Currency movement since the UK referendum on membership of the EU has hit profits from the export of refuse-derived fuel (RDF), according to Shanks.
In the company’s latest trading update, which coincides with a progress report on its proposed merger with Van Gansewinkel, Shanks says its municipal division is continuing to experience “market and operational challenges in the UK, with a resultant impact on profitability”.
Overall, though, Shanks says the group is trading in line with expectations.
The update says: “The ongoing reductions in the available UK solid recovered fuel (SRF) market and increasing costs, including due to currency, in the export of RDF have further impacted margins.”
The group also says that profitability of the facilities at the Barnsley, Doncaster and Rotherham (BDR) and Wakefield facilities is lower than expected. The reason for the latter is largely down to the insolvency of contractor Royal Imtech in August 2015.
Another insolvency could mean a six-month delay in commissioning the Derby project, where a mechanical biological treatment and an on-site gasification facility which Shanks will operate is being built alongside existing waste management facilities.
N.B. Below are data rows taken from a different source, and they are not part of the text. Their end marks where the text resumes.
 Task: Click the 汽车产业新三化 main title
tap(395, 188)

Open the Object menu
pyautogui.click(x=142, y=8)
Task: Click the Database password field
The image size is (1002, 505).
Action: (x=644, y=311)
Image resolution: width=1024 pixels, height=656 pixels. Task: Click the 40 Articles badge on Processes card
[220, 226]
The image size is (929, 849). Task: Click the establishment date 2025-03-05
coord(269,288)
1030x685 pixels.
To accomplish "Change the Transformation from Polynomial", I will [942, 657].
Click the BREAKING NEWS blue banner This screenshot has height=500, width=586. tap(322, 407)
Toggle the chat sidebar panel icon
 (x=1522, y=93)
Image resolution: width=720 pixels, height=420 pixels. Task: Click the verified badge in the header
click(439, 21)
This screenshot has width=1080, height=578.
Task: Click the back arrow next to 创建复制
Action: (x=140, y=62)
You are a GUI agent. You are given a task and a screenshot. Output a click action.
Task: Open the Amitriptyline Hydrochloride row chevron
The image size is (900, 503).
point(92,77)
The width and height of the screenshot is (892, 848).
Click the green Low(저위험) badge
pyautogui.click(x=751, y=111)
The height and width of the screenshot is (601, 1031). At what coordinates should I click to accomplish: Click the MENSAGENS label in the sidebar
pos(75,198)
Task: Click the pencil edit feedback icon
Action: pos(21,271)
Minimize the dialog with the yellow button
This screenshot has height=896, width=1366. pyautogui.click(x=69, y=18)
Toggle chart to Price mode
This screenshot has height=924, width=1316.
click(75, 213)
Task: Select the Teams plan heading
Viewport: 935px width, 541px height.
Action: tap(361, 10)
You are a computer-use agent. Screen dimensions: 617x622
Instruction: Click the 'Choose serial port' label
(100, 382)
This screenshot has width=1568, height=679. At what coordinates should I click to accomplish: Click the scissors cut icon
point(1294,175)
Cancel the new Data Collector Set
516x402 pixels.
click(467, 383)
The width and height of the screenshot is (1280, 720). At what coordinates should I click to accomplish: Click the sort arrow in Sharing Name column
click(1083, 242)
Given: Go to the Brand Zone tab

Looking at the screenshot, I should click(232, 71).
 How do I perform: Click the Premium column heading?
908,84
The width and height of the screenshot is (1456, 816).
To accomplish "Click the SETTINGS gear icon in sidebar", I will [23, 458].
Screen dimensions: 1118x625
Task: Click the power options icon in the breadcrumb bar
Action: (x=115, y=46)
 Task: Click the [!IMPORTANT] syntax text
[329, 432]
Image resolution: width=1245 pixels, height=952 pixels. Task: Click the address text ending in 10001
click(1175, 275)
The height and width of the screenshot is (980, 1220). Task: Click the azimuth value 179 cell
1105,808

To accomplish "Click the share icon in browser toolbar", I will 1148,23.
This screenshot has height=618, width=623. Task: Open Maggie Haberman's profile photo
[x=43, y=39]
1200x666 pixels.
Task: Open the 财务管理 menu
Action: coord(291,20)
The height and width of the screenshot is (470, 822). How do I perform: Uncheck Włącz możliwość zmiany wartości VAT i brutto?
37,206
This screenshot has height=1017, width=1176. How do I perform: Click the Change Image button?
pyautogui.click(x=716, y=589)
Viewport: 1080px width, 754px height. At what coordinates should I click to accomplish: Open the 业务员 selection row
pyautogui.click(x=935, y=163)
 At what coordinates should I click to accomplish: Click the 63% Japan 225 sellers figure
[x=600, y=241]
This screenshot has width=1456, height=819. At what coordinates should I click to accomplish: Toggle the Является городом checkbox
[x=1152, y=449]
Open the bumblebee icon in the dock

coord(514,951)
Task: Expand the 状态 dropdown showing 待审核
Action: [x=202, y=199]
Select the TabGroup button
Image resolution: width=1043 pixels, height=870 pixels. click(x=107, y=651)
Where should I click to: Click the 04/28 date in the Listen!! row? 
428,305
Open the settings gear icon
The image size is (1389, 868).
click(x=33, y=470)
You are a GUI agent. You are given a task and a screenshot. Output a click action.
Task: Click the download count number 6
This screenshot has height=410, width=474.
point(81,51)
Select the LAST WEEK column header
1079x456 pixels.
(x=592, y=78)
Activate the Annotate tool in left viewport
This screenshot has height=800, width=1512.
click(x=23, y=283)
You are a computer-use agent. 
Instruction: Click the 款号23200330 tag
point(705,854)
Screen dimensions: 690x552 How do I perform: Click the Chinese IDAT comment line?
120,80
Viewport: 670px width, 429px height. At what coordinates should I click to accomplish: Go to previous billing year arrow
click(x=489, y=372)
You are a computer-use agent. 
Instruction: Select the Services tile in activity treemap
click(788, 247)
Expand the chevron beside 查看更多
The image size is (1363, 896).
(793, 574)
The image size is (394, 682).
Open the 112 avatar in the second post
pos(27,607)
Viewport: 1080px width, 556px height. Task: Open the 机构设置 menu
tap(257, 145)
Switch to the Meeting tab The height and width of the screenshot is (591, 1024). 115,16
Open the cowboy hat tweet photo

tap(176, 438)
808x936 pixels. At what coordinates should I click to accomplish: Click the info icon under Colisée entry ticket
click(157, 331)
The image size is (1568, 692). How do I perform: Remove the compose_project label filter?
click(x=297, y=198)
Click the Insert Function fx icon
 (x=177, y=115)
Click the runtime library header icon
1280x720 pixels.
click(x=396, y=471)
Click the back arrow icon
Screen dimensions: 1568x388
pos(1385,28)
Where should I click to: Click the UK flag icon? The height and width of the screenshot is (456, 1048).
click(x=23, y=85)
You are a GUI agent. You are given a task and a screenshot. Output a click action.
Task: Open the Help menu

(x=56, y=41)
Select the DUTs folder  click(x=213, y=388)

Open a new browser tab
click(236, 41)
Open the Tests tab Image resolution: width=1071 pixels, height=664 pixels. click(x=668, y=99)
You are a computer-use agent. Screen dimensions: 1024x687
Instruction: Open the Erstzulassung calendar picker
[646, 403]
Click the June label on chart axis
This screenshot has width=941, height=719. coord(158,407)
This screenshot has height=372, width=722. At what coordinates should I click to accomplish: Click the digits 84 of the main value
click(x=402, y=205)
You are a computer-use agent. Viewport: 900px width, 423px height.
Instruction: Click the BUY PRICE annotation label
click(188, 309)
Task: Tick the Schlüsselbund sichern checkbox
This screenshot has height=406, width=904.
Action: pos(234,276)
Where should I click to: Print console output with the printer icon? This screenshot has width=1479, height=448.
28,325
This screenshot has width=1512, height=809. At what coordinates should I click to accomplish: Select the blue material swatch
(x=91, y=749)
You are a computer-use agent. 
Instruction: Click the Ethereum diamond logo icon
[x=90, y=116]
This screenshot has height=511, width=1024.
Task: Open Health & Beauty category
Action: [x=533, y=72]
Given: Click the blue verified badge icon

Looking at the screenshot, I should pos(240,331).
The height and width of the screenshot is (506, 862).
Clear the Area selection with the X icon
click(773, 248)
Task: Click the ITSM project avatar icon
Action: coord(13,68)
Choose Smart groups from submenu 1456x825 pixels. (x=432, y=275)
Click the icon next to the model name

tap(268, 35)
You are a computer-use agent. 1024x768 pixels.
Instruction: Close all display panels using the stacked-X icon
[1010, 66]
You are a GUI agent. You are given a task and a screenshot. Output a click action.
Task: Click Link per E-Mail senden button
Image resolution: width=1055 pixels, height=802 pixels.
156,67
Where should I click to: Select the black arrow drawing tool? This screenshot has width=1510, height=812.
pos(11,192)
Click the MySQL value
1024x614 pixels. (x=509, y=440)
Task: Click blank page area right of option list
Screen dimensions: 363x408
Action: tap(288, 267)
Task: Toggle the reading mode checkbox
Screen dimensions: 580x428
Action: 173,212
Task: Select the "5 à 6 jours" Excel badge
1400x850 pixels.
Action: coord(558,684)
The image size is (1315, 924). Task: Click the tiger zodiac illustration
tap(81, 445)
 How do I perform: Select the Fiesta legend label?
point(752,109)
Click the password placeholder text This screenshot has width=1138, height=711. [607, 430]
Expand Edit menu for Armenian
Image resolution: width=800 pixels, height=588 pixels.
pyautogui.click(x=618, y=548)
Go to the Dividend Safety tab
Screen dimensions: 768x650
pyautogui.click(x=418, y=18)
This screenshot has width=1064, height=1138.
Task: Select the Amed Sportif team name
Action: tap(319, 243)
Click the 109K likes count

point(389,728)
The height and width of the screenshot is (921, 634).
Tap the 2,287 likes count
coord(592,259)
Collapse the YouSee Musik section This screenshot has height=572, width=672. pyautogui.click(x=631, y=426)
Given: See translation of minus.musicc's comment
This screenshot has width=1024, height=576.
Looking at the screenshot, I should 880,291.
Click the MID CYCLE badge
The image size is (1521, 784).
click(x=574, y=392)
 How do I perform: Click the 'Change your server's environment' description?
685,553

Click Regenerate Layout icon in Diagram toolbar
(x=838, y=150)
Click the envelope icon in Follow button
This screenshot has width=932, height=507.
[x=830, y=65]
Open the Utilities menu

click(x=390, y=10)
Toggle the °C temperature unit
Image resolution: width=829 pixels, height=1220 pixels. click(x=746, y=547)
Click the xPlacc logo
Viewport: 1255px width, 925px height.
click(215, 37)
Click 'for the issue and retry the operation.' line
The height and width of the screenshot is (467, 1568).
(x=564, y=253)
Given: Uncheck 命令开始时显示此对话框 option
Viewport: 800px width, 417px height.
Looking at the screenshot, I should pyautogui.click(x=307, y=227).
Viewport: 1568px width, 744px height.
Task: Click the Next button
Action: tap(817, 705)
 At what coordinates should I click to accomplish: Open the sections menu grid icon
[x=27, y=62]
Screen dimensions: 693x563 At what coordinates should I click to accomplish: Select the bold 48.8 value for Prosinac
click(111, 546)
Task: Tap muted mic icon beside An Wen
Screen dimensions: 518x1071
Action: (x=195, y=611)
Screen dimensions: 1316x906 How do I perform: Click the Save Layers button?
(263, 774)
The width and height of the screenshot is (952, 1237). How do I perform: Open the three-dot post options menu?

“While Shanks is largely protected from the impact of this insolvency, because it is not involved in the construction of the project, there will be a financial impact in the second half of lost commissioning profits along with an expected £1.7m of liquidated damages,” it says.
During August, Shanks completed the sale of 50% of its stake in the Wakefield PFI project, announced in February, receiving £4.2m. Later this month it expects to complete the sale of a closed hazardous waste facility.
The commercial division is reported to have performed in line with expectations, with strengthened SRF demand and export shipments up “significantly” on 2015. The hazardous division has delivered growth ahead of expectations.